Die staatliche Rente sollte angesichts der aktuellen Lage in jedem Fall durch private Vorsorge aufgebessert werden. Sparen wie die Großeltern – mit dem Sparbuch und guten Zinsen – das ist schon lange nicht mehr möglich. Rendite ersetzt heute das Sparzins-Denken, die Anlage in Aktien, Indexfonds oder Immobilien das Sparbuch. Die Basis für den Vermögensaufbau ist selbstverständlich nach wie vor Geld anzusparen, anstatt das ganze Gehalt auszugeben. Dieses Eigenkapital wird dann in der Folge investiert, um durch eine möglichst hohe Eigenkapitalrendite zu erzielen.

Als Eigenkapitalrendite versteht man den jährlichen Ertrag auf das eingesetzte Kapital. Die Höhe der Rendite hängt von der Anlageform ab. Bei Wertpapieranlagen schwankt die Rendite und ist von Jahr zu Jahr unterschiedlich. Im Durchschnitt hat in den letzten 25 Jahren der DAX eine jährliche Rendite von ca. 8 Prozent ermöglicht und der MSCI World von ca. 7 Prozent. Der Wertpapiergewinn reduziert sich allerdings durch die Abgeltungssteuer beim Verkauf. Insofern stellt sich die Frage, ob es nicht geeignetere Strategien zur Steigerung der Eigenkapitalrendite gibt.

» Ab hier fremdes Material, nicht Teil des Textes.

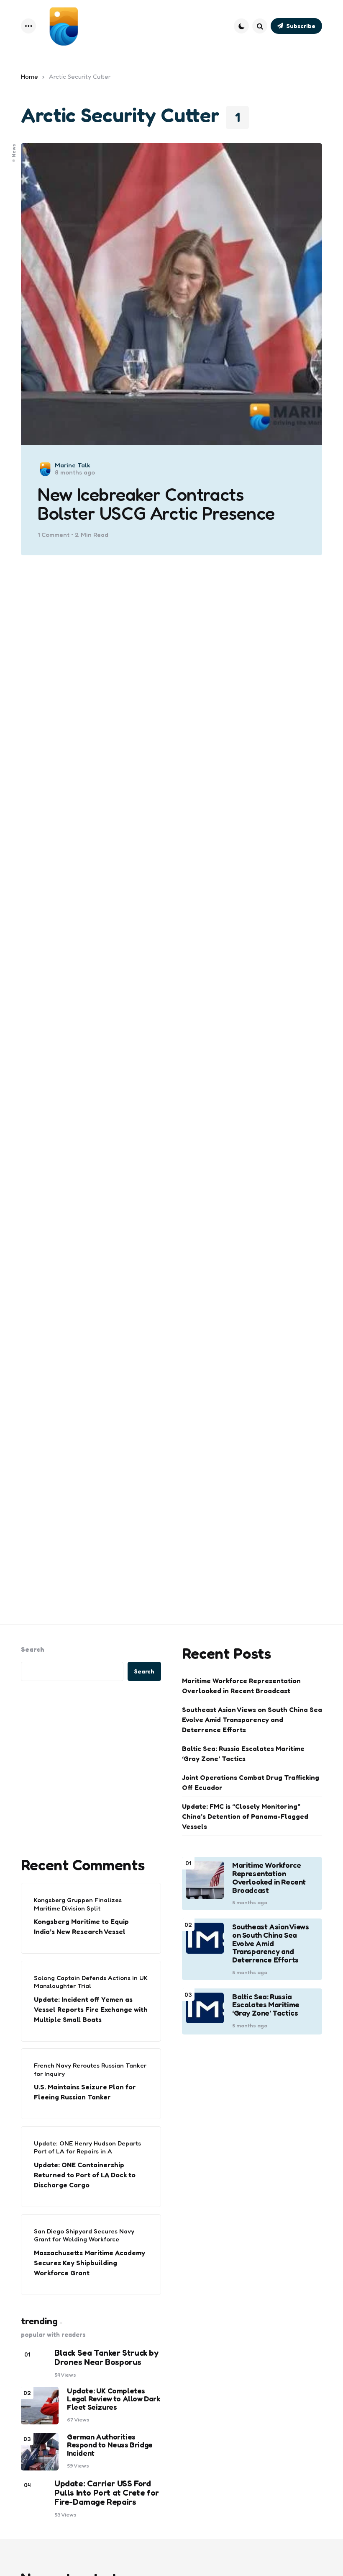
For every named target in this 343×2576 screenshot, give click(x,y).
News (13, 150)
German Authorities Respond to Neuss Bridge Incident (110, 2445)
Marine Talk (72, 465)
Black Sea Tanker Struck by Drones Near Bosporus (106, 2357)
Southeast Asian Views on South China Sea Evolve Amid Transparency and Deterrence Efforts (252, 1719)
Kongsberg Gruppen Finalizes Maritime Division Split (78, 1904)
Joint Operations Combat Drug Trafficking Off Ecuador (250, 1782)
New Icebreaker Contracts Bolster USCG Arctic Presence (156, 504)
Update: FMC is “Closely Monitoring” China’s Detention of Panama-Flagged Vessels (245, 1816)
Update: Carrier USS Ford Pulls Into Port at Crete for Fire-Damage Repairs (106, 2492)
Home (29, 76)
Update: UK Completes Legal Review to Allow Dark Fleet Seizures (113, 2399)
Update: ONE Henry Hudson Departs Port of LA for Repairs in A (87, 2147)
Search (32, 1649)
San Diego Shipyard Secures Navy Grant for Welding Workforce (84, 2235)
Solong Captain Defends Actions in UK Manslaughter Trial (91, 1982)
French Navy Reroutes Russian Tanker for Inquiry (90, 2069)
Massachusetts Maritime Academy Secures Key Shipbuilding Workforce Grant (89, 2263)
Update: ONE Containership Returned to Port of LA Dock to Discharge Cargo (85, 2175)
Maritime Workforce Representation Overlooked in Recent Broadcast (241, 1685)
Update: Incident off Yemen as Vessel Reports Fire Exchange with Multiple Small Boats (91, 2009)
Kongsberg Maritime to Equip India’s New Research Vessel (81, 1926)
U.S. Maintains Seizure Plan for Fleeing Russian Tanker (85, 2092)
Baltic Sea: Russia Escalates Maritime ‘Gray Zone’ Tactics (243, 1753)
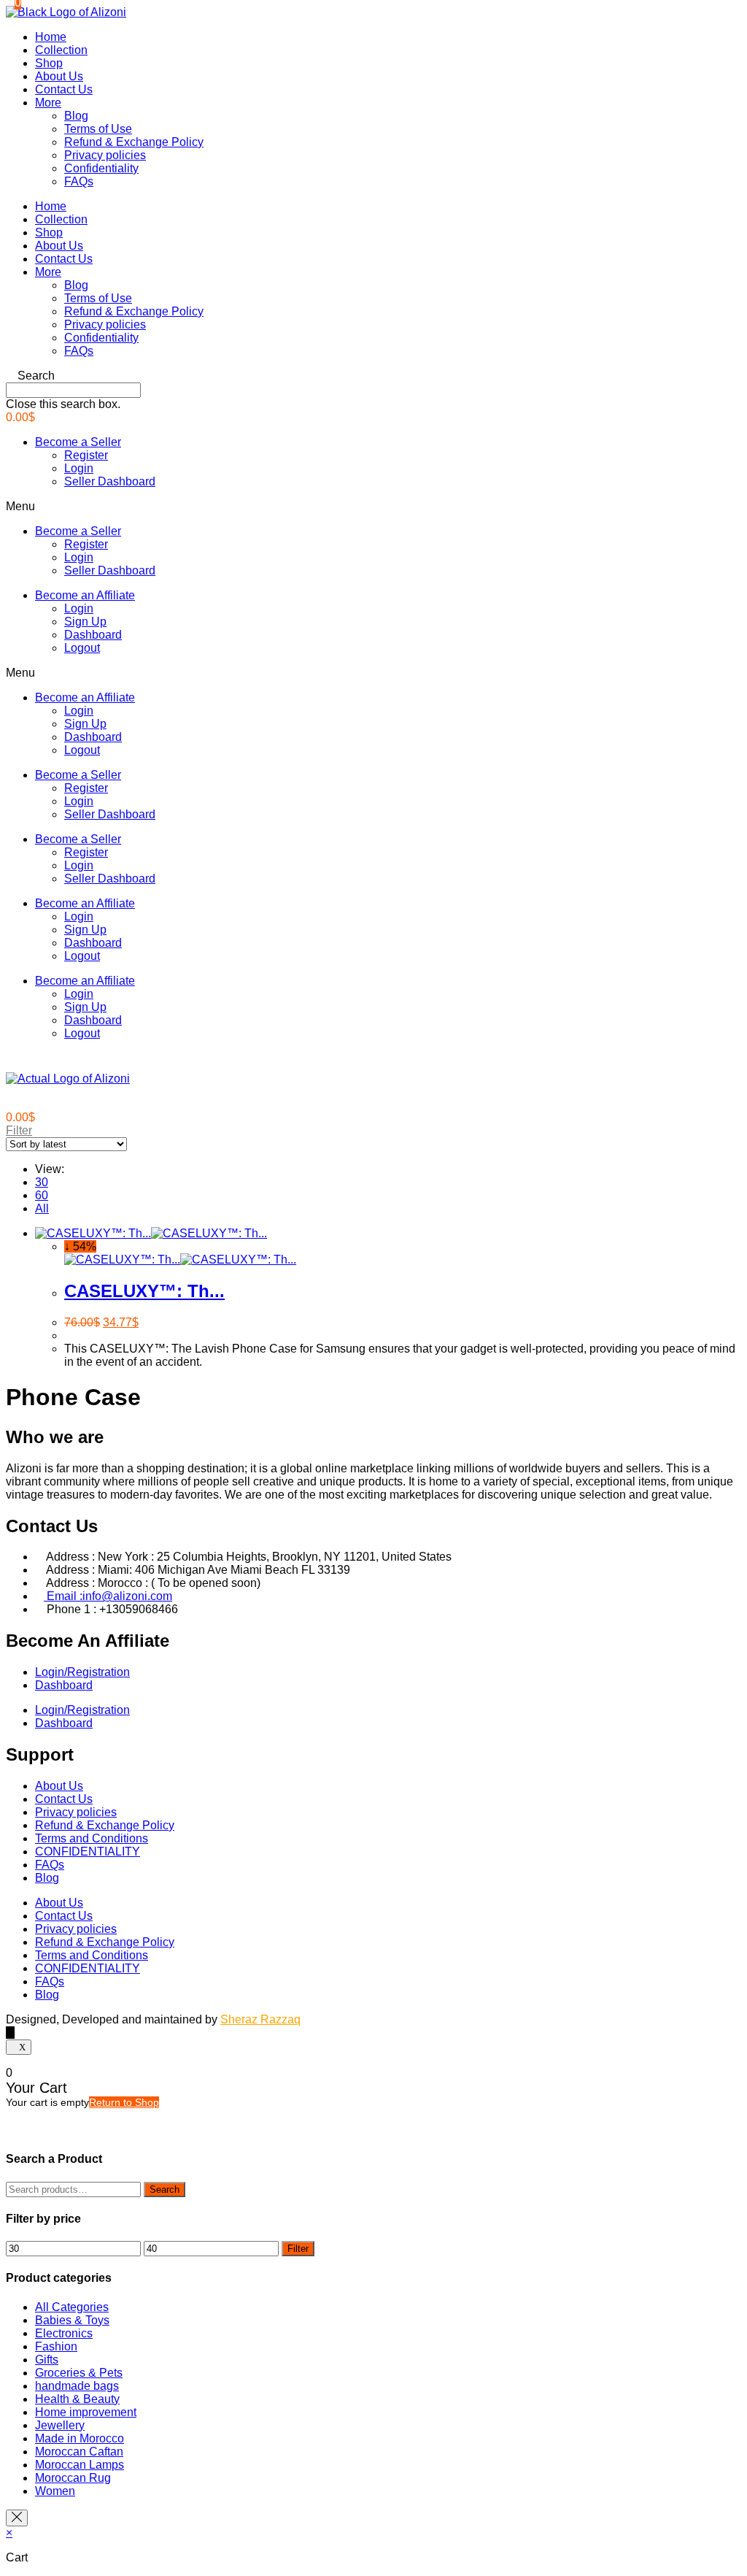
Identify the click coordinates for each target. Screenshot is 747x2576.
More (48, 102)
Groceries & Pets (79, 2373)
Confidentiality (101, 168)
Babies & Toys (72, 2320)
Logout (82, 648)
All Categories (72, 2307)
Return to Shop (124, 2102)
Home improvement (85, 2412)
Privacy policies (105, 155)
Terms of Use (98, 129)
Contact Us (64, 89)
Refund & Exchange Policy (134, 142)
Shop (49, 63)
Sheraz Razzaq (260, 2019)
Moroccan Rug (73, 2478)
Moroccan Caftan (79, 2451)
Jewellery (60, 2425)
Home (50, 37)
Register (86, 455)
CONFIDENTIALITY (87, 1851)
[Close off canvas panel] (17, 2518)
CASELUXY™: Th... (144, 1291)
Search (164, 2189)
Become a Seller (78, 442)
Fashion (56, 2346)
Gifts (46, 2359)
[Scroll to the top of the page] (10, 2032)
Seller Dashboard (109, 481)
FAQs (78, 181)
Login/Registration (82, 1672)
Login (78, 468)
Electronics (64, 2333)
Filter (298, 2248)
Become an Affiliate (85, 595)
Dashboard (93, 634)
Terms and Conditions (91, 1838)
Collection (61, 50)
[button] (373, 375)
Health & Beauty (77, 2399)
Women (55, 2491)
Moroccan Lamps (79, 2464)
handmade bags (77, 2386)
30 (41, 1182)
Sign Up (85, 621)
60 (41, 1195)
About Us (59, 76)
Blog (76, 115)
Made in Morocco (79, 2438)
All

Auch heute ist das Sparen noch die Basis für #Rendite. Allerdings hat das Sparbuch ausgedient. Echte #Eigenkapitalrendite braucht aber eine entsprechende Strategie. Klick um zu Tweeten

Immobilienrenditen bieten Potenzial

Insbesondere das Investment in Immobilien bietet ein enormes Potenzial für die Steigerung der Eigenkapitalrendite. Die Rendite von Immobilien hängt von der Nutzung und der Bewirtschaftung ab. Man unterscheidet Gewerbe- und Wohnimmobilien. Für Privatanleger ist die Investition in Wohnimmobilien aufgrund der meist niedrigeren Investitionssumme attraktiver. Um die Objekte vergleichen zu können, wird die Mietrendite ermittelt. Dazu wird die jährliche Kaltmiete durch den Kaufpreis geteilt und mit Hundert multipliziert. Wird Beispielsweise eine Immobilie für 1 Million Euro gekauft, Nettokaltmieten von jährlich 40.000 Euro erzielt, dann beträgt die Rendite 4 Prozent.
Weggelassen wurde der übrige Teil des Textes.